Kondisi ini sejalan dengan pernyataan Sekretaris Jenderal Perserikatan Bangsa-Bangsa (PBB) António Guterres sebelumnya. Ia mengungkapkan indikator kegagalan sistemik pada negara-negara yang mengalokasikan anggaran lebih besar untuk membayar bunga utang ketimbang membiayai pendidikan atau belanja kesehatan.

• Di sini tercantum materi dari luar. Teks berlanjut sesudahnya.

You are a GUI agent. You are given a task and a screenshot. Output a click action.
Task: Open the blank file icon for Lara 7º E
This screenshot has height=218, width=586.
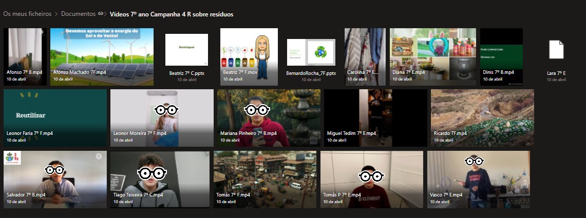click(x=556, y=50)
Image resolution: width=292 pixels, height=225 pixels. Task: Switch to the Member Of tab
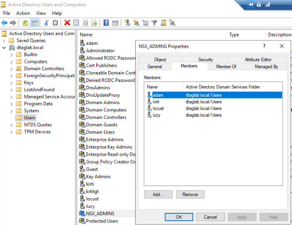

Guterres menyebutkan sekitar 3,3 miliar orang tinggal di negara-negara yang mengalami kondisi tersebut. “Sebanyak 3,3 miliar orang bukan sekadar risiko sistemik. Ini adalah bukti kegagalan sistemik,” tegas Guterres dalam peluncuran laporan A World of Debt pada 12 Juli 2023.
Caesar Akbar dan Ilona Estherina berkontribusi dalam penulisan artikel ini
Pilihan Editor: Akibat Utang, Benarkah Indonesia Masuk Kategori Negara Gagal
Ringkasan
Pemerintah Indonesia, melalui Menteri Keuangan Sri Mulyani Indrawati, berkomitmen untuk mengendalikan rasio utang dengan menargetkan 39,96 persen terhadap PDB pada tahun 2026, sesuai RAPBN 2026. Kebijakan yang ditempuh meliputi prioritas utang dalam negeri, pengembangan pembiayaan inovatif, dan pengelolaan portofolio utang aktif, serta pemanfaatan Sisa Anggaran Lebih (SAL) sebagai bantalan fiskal. Rasio utang sempat mencapai 40,7 persen pada 2021 akibat pandemi, namun berhasil ditekan menjadi 39,8 persen pada akhir 2024.
Di sisi lain, Direktur Eksekutif Celios Bhima Yudhistira menyoroti potensi peningkatan beban utang jatuh tempo dan bunga utang yang signifikan. Pada tahun 2025, pemerintah mengalokasikan Rp 552,1 triliun untuk pembayaran bunga utang, setara seperempat dari penerimaan pajak. Kondisi ini mengurangi kapasitas fiskal negara dan membebani anggaran sektor krusial seperti kesehatan dan pendidikan, yang sejalan dengan indikator kegagalan sistemik menurut PBB.